START Data extracts

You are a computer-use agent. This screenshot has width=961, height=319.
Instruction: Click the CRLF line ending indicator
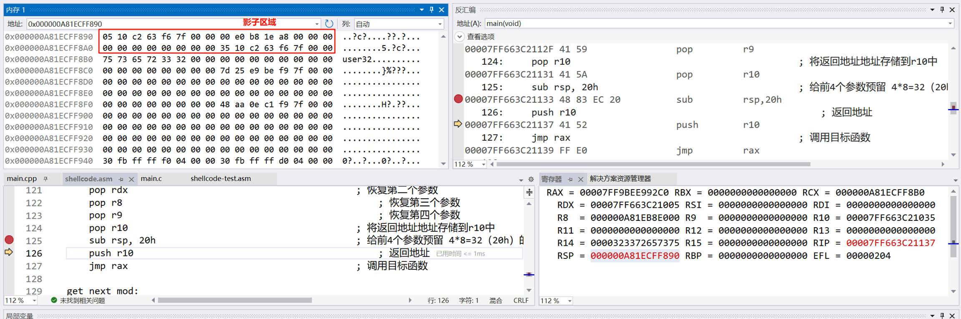coord(521,300)
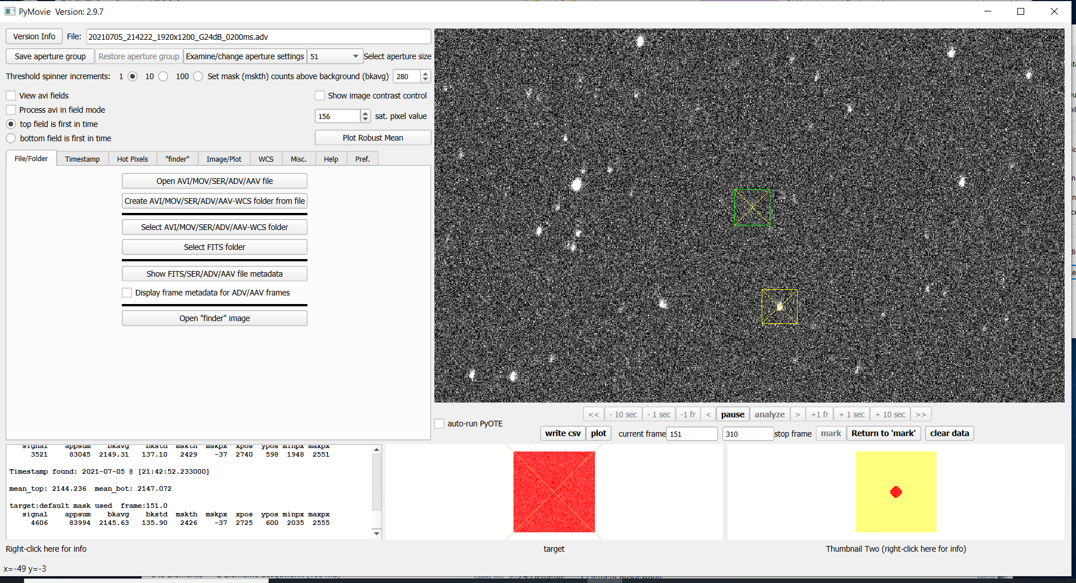Click the yellow target aperture on star
Viewport: 1076px width, 583px height.
(x=779, y=307)
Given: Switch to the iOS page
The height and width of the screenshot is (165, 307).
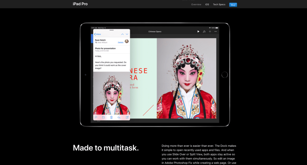Looking at the screenshot, I should coord(207,4).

END Data extracts

What you are asked to do ▸ What is needed is an exact restatement of every line from the one containing "Instruction: Click the" through the last line of the records, pictures left out.

Output for this exercise ▸
Instruction: Click the CRLF line ending indicator
coord(521,300)
Click the yellow target aperture on star
Viewport: 1076px width, 583px height.
(x=779, y=307)
Given: Switch to the iOS page
The height and width of the screenshot is (165, 307).
Looking at the screenshot, I should coord(207,4).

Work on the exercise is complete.